With the formation (and subsequent dissipation) of Subtropical Storm Andrea on Monday, 2019’s hurricane season got off to an early start—just like in 2018. And 2017. And 2016. And 2015. That means a record five years in a row have seen a named storm form before June 1, the official start date of Atlantic hurricane season.
But Mark Bourassa, a meteorology professor at Florida State University, says the National Oceanic and Atmospheric Administration based this window on observational evidence accumulated over decades—and it’s not binding.
Meteorologists had been observing hurricanes since the mid-19th century, so when the U.S. Weather Bureau (now the National Weather Service) set up a network of stations to monitor them in 1935, they had the telegraph lines between them operate June 15 through November 15. Thirty years later, the Weather Bureau expanded the dates to what they are today.
While NOAA says about 97 percent of storms occur in the Atlantic during official hurricane season, it’s not unheard of for one to form in May, April, December, or even January. Though the right conditions to form a hurricane normally occur during the established season, nature doesn’t care about our Gregorian calendar year and can always produce a freak storm or two.
A better way to think of hurricane season is as a statistical bell curve. There are fewer named storms on either end than in the middle. This means cyclones can occur at any point on the curve, but they’re more likely to occur at its peak. In the Atlantic, that’s September, when thoroughly warmed ocean waters release more moisture into the atmosphere, and early summer wind shears that would normally break up storm systems begin to die out.
Of course, outlier cyclones could be more than just flukes. But scientists are still working to understand what, if anything, atypical storms could tell us about long-term changes to our climate.
Stephen Strader, an assistant professor of geography and the environment at Villanova University, says there are three changes scientists watch for: hurricane season’s length, the intensity of its storms, and the places where those storms occur. All are predicted using models, like those simulations of a storm’s path you see on a weather forecast.
Scientists have long predicted that the climate crisis will result in longer and more intense hurricane systems, something Strader says tropical cyclone activity over the past few years has borne out. Named storms increasingly occur outside the bounds of hurricane season, and major hurricanes like Maria, Harvey, Irma, and Florence have decimated coastal communities in the U.S.
“These are things we expected to happen, and now we’re seeing these things happen,” he says. The oceans have warmed quickly over the past half century or so, and warm water means more hurricane fuel will be present in the oceans for a greater portion of the year.

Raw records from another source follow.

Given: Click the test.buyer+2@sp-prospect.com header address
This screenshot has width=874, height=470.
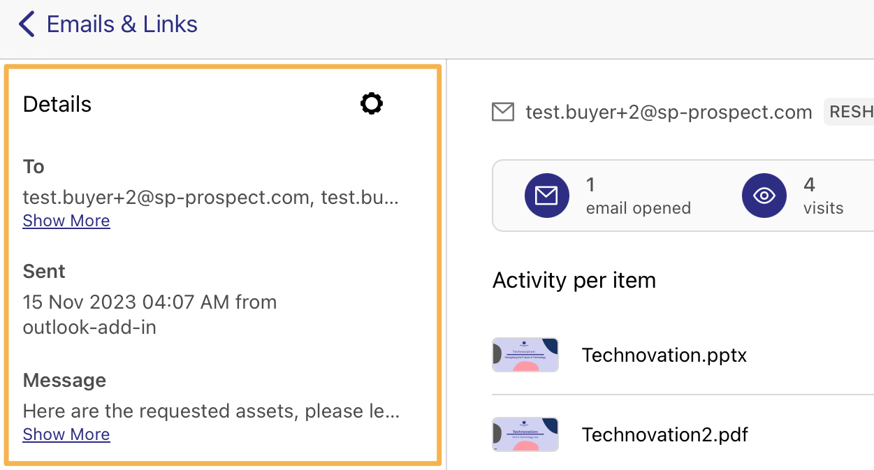Looking at the screenshot, I should (x=669, y=112).
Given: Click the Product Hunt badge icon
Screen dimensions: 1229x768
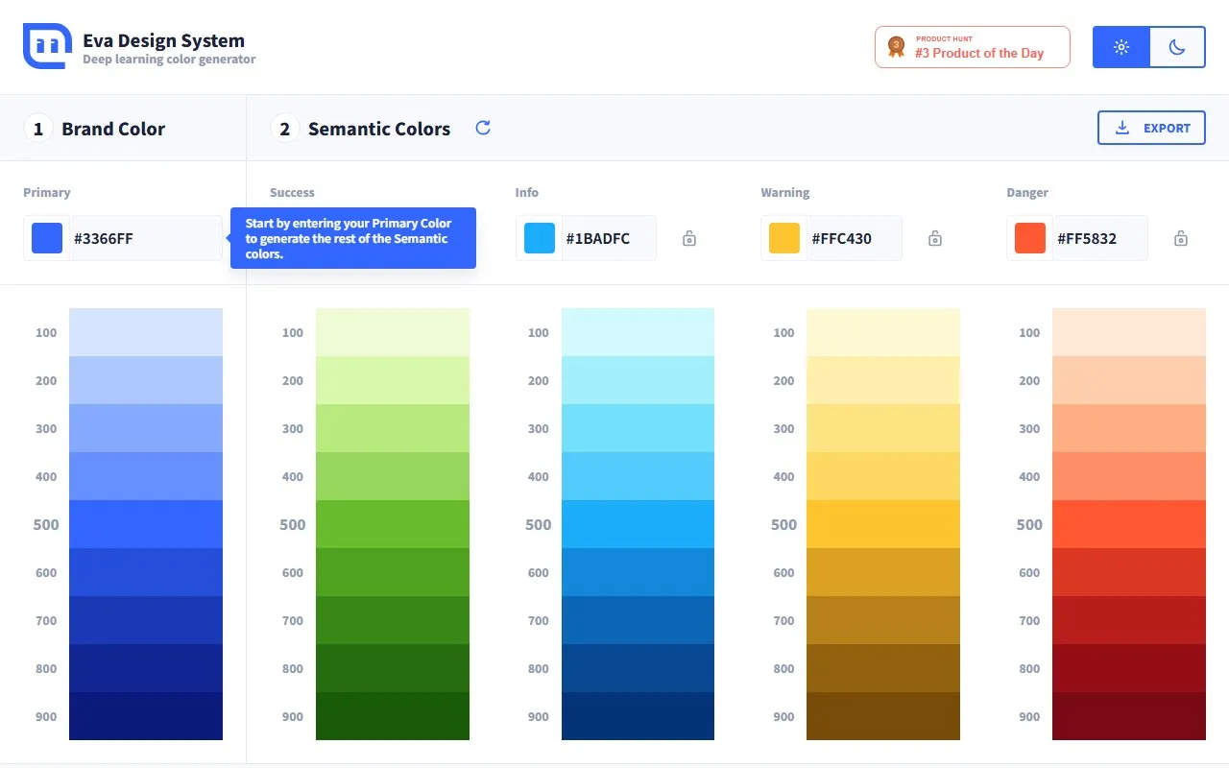Looking at the screenshot, I should pos(895,45).

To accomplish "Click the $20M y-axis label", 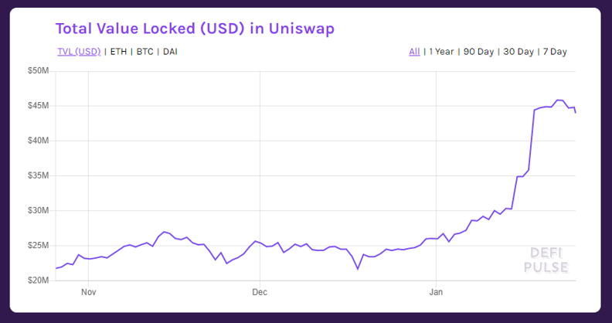I will click(39, 281).
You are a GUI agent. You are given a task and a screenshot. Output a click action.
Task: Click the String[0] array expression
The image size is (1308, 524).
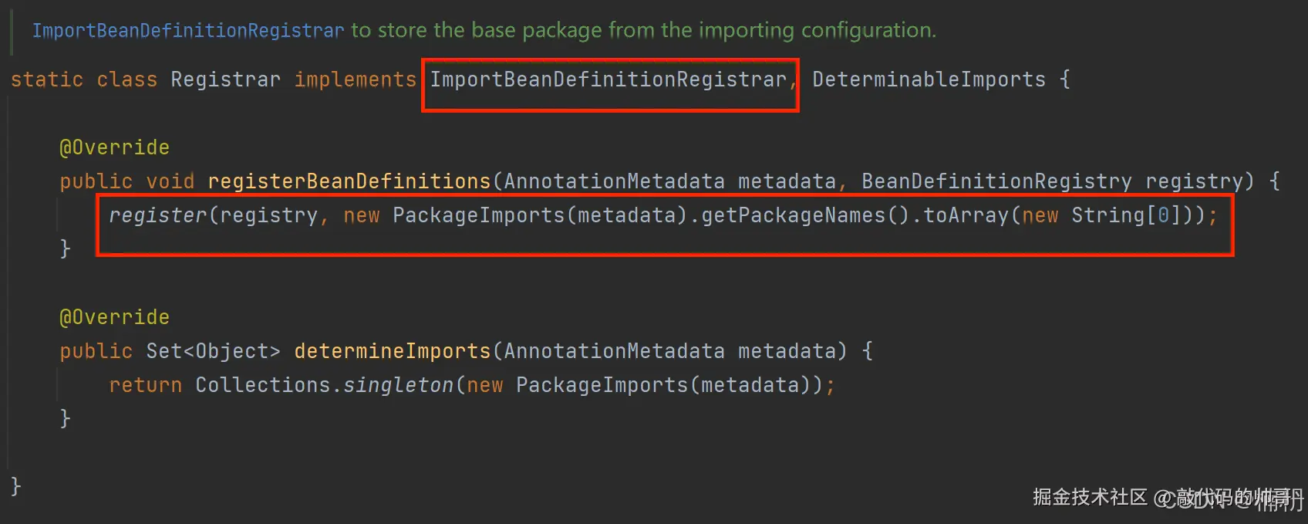1126,215
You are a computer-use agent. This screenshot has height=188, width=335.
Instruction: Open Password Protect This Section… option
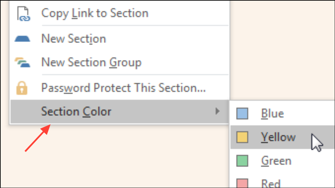(x=120, y=88)
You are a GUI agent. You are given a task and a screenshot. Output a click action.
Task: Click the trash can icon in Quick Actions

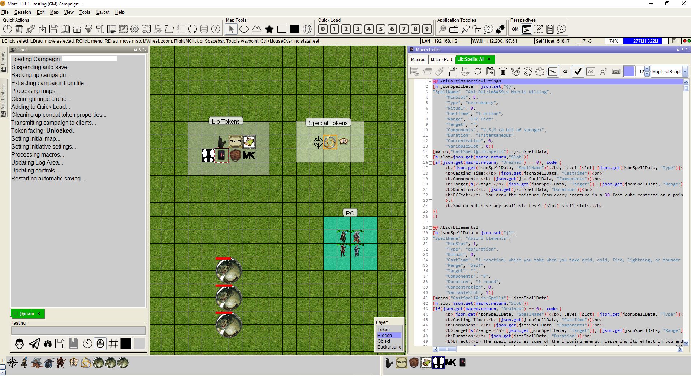point(19,29)
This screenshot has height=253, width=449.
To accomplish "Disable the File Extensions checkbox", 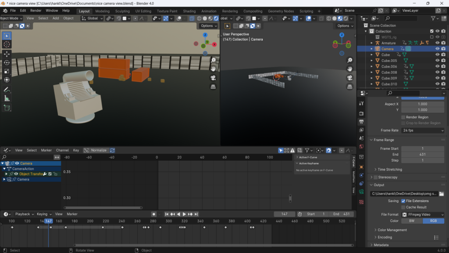I will 404,202.
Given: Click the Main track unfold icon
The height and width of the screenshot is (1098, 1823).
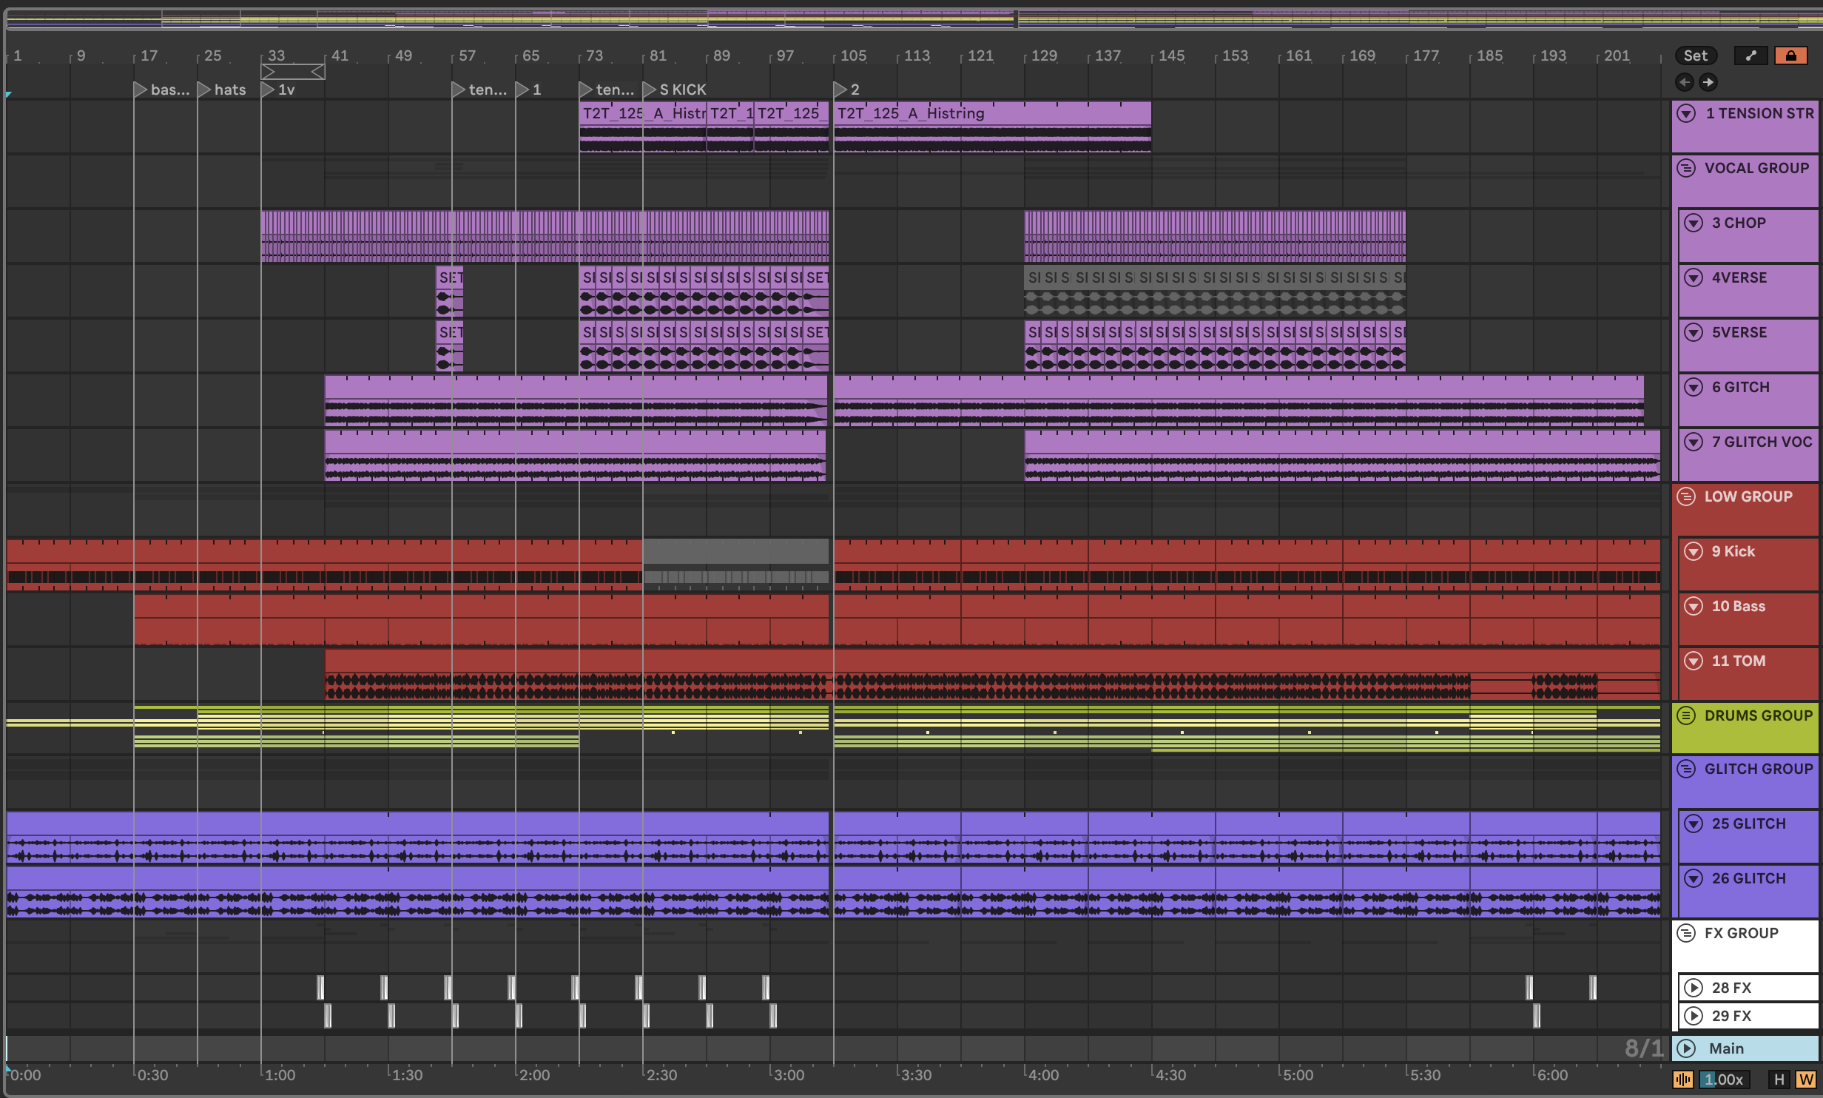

But Bourassa isn’t convinced this 5-year period is significant, arguing that the situation is a lot more complicated than statistics would suggest.
“The problem is that the formation of hurricanes tends to go a little bit in cycles—you get periods with more hurricanes and periods with less,” he says, adding that because hurricane observation methods have improved so significantly over the years, data from just a few decades ago may not be as reliable to compare with today’s.
Bourassa also says the physics of hurricane formation is highly complex, as it depends on feedback and interplay between the ocean and the atmosphere. This makes modeling hurricane formation extremely difficult.
“We’re really good at modeling how a certain ocean will modify the atmosphere or how a certain atmosphere will modify the ocean, but we don’t do the two together very well,” Bourassa says. But as research teams continue to work on techniques and computer processing improves, he’s confident that viable models can be produced within five years.
While Bourassa is hesitant to tout Subtropical now-Depression Andrea as proof of a longer hurricane season fueled by the climate crisis, he doesn’t discount the sentiment. He hopes solid models can be developed to better test it soon. Without them, we’d have to wait for observational data to retroactively identify trends, after the storms have already passed and wreaked havoc on increasingly vulnerable coastal communities in the process.
“[Climate crisis predictions] are based on reasonable models, but we don’t have the data or the model accuracy we need to test them,” Bourassa says. “In terms of data, we would need a lot more data. We do not want to wait that long.”